Numerical Modelling of Building Vibrations due to Railway Traffic: Analysis of the Mitigation Capacity of a Wave Barrier

University Institute for Multidisciplinary Mathematics, Polytechnic University of Valencia, 46022 Valencia, Spain

Correspondence should be addressed to Fran Ribes-Llario; se.vpu.mac@allirarf

Received 23 December 2016; Revised 15 March 2017; Accepted 2 April 2017; Published 18 April 2017

Academic Editor: Georges Kouroussis

Copyright © 2017 Fran Ribes-Llario et al. This is an open access article distributed under the Creative Commons Attribution License, which permits unrestricted use, distribution, and reproduction in any medium, provided the original work is properly cited.

Abstract

Transmission of train-induced vibrations to buildings located in the vicinity of the track is one of the main negative externalities of railway transport, since both human comfort and the adequate functioning of sensitive equipment may be compromised. In this paper, a 3D FEM model is presented and validated with data from a real track stretch near Barcelona, Spain. Furthermore, a case study is analyzed as an application of the model, in order to evaluate the propagation and transmission of vibrations induced by the passage of a suburban train to a nearby 3-storey building. As a main outcome, vertical vibrations in the foundation slab are found to be maximum in the corners, while horizontal vibrations keep constant along the edges.

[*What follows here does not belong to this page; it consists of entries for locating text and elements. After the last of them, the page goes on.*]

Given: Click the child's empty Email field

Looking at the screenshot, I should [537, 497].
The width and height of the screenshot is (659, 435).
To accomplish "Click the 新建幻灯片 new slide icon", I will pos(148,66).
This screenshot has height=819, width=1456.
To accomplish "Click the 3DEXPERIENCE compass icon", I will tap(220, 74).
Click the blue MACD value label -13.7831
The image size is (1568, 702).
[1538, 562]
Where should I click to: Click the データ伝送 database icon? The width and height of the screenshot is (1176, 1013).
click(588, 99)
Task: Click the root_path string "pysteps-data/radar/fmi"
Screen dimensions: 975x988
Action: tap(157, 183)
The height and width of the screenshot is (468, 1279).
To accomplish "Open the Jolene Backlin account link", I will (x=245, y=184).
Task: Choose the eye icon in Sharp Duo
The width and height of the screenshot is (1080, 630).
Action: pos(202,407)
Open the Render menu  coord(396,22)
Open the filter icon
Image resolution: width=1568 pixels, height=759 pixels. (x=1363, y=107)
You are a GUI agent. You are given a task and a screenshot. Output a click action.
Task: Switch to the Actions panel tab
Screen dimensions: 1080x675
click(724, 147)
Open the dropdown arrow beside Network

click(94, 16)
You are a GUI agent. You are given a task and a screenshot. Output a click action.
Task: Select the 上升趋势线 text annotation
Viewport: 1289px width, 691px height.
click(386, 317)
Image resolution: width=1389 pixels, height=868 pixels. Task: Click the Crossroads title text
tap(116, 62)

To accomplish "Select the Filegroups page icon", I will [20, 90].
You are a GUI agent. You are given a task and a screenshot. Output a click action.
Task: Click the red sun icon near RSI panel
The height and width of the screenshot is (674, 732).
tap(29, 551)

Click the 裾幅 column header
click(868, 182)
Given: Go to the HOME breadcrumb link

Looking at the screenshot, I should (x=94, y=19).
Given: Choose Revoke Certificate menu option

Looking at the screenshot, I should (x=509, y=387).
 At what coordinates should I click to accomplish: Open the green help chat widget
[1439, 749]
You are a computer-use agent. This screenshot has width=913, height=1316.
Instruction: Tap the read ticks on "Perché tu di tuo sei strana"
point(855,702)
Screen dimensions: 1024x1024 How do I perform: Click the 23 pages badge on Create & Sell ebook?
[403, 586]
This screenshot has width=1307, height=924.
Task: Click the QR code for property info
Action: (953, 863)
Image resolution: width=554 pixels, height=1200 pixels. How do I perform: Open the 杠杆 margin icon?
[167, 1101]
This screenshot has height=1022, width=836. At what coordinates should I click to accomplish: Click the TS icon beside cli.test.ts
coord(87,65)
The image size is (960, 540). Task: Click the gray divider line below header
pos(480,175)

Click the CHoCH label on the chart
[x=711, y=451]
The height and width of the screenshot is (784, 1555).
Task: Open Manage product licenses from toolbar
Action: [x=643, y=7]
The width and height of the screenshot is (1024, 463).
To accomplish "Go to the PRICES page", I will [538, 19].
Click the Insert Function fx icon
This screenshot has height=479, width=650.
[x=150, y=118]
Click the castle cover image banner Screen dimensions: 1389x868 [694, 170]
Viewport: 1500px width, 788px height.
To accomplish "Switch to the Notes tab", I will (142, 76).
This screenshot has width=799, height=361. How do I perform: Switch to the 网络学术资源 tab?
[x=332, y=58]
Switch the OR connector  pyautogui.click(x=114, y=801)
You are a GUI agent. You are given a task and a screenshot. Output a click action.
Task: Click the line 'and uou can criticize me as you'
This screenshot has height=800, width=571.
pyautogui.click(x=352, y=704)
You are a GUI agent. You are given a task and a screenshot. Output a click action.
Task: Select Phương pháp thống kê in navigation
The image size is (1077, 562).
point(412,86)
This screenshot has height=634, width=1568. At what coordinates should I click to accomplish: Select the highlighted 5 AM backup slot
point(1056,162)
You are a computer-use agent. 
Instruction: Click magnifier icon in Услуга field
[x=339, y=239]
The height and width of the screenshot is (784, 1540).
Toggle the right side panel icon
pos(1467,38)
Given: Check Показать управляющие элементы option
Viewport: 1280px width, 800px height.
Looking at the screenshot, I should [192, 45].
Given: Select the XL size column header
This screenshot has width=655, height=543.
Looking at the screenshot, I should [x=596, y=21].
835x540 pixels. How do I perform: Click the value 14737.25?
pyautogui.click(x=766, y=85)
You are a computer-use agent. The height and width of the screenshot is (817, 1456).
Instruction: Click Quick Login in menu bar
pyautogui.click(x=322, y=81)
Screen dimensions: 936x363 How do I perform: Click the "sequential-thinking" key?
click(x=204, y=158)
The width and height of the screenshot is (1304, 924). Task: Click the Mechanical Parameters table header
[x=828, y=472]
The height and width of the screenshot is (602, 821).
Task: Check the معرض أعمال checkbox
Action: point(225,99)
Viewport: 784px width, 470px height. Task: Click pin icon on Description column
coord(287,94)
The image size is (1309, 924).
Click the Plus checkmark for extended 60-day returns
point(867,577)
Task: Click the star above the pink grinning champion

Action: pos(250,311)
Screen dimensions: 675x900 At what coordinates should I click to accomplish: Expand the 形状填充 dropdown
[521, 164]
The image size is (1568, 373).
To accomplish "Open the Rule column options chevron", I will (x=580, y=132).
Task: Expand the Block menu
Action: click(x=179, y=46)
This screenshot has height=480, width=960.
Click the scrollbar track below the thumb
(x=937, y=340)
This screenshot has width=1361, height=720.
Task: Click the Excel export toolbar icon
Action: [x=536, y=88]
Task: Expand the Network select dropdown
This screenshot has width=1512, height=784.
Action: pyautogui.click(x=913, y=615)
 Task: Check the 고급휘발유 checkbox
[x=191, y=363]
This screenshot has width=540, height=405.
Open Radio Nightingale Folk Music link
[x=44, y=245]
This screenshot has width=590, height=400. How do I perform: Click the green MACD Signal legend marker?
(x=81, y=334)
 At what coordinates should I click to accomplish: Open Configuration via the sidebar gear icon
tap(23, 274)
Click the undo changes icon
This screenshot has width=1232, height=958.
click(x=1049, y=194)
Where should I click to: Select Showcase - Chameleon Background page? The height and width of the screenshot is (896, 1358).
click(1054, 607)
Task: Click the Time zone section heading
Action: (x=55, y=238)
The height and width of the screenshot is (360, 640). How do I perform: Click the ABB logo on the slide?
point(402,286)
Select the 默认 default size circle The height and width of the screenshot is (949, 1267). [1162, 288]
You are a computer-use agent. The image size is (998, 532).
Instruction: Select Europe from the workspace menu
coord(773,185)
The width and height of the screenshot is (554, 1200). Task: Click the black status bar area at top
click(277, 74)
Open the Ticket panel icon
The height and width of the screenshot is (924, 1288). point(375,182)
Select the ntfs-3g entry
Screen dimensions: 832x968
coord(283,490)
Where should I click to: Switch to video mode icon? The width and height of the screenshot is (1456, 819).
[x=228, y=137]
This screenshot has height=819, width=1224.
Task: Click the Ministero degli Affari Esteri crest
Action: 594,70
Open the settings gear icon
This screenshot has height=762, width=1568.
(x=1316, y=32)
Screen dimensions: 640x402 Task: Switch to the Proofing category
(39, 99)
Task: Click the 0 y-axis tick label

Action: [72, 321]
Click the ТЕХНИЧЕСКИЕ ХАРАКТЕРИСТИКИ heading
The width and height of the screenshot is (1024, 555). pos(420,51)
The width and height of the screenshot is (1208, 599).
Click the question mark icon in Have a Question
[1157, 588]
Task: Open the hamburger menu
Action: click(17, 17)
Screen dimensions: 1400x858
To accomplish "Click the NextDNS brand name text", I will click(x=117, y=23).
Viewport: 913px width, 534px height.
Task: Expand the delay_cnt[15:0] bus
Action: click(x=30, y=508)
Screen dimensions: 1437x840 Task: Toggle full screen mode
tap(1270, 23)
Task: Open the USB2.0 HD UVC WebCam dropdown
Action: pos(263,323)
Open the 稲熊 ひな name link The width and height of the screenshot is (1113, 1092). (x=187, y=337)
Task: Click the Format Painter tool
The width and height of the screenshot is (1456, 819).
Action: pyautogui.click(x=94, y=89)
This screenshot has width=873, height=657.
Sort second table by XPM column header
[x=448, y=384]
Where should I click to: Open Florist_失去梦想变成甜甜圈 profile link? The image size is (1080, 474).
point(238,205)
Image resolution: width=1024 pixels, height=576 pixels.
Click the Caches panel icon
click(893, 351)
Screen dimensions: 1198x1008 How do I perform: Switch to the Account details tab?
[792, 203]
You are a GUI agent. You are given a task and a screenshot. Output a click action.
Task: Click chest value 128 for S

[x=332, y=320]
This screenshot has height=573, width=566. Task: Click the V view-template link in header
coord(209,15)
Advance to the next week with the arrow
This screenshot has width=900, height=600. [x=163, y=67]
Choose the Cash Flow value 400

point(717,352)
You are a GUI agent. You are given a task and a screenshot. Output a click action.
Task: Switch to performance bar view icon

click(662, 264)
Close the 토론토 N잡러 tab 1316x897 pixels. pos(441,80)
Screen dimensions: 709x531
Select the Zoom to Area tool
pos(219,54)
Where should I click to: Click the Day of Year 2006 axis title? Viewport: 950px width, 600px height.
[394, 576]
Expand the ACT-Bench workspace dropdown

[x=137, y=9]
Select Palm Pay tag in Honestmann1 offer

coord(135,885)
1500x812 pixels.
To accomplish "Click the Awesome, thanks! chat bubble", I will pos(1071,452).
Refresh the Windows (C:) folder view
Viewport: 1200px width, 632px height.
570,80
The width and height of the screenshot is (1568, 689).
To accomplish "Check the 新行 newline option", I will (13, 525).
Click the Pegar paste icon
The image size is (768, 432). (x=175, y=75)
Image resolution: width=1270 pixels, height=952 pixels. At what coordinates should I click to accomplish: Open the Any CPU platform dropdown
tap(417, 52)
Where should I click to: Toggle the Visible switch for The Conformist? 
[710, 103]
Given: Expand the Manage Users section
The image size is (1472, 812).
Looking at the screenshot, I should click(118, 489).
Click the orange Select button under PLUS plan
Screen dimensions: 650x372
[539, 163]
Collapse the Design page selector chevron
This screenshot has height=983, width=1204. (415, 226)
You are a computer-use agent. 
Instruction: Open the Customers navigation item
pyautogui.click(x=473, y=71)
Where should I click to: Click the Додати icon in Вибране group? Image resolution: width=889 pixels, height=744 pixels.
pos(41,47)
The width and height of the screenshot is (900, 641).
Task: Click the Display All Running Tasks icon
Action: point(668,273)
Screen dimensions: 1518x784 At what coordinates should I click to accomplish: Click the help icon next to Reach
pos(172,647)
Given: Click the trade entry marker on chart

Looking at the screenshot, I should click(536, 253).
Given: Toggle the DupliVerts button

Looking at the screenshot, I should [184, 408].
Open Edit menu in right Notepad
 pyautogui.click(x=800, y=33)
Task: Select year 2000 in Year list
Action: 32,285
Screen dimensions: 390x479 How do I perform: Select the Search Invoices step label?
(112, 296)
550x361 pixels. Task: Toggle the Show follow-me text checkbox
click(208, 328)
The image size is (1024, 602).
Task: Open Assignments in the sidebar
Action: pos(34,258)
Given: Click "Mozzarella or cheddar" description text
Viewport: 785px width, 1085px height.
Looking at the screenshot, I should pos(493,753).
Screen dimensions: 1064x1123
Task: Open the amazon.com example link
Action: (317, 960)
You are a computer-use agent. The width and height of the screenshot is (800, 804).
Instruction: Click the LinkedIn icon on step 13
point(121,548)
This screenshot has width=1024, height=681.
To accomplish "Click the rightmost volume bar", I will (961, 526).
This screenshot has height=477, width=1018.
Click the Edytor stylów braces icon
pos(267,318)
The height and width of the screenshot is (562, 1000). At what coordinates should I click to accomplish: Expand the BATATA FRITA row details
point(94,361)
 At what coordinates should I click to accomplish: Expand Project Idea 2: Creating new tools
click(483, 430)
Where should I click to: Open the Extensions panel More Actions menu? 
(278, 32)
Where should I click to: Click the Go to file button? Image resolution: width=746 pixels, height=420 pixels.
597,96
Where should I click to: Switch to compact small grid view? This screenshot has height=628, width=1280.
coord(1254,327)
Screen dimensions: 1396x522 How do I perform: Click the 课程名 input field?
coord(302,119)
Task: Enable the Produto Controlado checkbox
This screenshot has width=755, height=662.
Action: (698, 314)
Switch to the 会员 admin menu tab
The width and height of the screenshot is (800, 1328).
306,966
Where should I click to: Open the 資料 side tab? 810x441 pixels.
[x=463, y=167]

The propagation within the building structure is also studied, concluding that vibrations invariably increase in their propagation upwards the building. Moreover, the mitigation capacity of a wave barrier acting as a source isolation is assessed by comparing vibration levels registered in several points of the building structure with and without the barrier. In this regard, the wave barrier is found to effectively reduce vibration in both the soil and the structure.